#### What to produce
Can you reproduce each of the records below word for word, without changing anything?

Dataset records
-*-*-

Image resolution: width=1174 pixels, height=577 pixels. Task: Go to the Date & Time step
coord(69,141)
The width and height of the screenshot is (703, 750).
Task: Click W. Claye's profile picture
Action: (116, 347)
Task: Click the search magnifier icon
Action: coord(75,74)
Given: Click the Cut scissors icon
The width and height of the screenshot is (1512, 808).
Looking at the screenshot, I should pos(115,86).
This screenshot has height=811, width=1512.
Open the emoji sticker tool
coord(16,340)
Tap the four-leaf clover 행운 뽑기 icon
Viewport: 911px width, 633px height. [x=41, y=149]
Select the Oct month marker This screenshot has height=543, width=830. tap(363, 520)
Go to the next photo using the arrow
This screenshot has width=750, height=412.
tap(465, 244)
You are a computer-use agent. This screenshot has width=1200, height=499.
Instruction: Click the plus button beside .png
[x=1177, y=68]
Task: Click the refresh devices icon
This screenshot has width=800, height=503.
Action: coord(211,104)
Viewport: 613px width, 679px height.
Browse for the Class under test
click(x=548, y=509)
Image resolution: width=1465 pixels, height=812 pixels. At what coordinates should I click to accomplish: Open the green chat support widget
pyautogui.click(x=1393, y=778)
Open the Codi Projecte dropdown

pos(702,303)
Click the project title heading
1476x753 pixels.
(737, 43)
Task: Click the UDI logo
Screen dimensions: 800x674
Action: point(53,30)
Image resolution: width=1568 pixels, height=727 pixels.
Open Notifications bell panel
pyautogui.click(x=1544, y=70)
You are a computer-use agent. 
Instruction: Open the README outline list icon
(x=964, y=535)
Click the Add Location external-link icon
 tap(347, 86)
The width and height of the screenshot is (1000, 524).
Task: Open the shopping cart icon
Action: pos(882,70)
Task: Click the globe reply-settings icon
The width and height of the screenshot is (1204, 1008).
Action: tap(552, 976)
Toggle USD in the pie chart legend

-*-*-

#### Reply to the task
Image resolution: width=1174 pixels, height=577 pixels. Task: Go to the Date & Time step
coord(69,141)
The width and height of the screenshot is (703, 750).
Task: Click W. Claye's profile picture
Action: (116, 347)
Task: Click the search magnifier icon
Action: coord(75,74)
Given: Click the Cut scissors icon
The width and height of the screenshot is (1512, 808).
Looking at the screenshot, I should pos(115,86).
This screenshot has height=811, width=1512.
Open the emoji sticker tool
coord(16,340)
Tap the four-leaf clover 행운 뽑기 icon
Viewport: 911px width, 633px height. [x=41, y=149]
Select the Oct month marker This screenshot has height=543, width=830. tap(363, 520)
Go to the next photo using the arrow
This screenshot has width=750, height=412.
tap(465, 244)
You are a computer-use agent. This screenshot has width=1200, height=499.
Instruction: Click the plus button beside .png
[x=1177, y=68]
Task: Click the refresh devices icon
This screenshot has width=800, height=503.
Action: coord(211,104)
Viewport: 613px width, 679px height.
Browse for the Class under test
click(x=548, y=509)
Image resolution: width=1465 pixels, height=812 pixels. At what coordinates should I click to accomplish: Open the green chat support widget
pyautogui.click(x=1393, y=778)
Open the Codi Projecte dropdown

pos(702,303)
Click the project title heading
1476x753 pixels.
(737, 43)
Task: Click the UDI logo
Screen dimensions: 800x674
Action: point(53,30)
Image resolution: width=1568 pixels, height=727 pixels.
Open Notifications bell panel
pyautogui.click(x=1544, y=70)
You are a computer-use agent. 
Instruction: Open the README outline list icon
(x=964, y=535)
Click the Add Location external-link icon
 tap(347, 86)
The width and height of the screenshot is (1000, 524).
Task: Open the shopping cart icon
Action: pos(882,70)
Task: Click the globe reply-settings icon
The width and height of the screenshot is (1204, 1008).
Action: tap(552, 976)
Toggle USD in the pie chart legend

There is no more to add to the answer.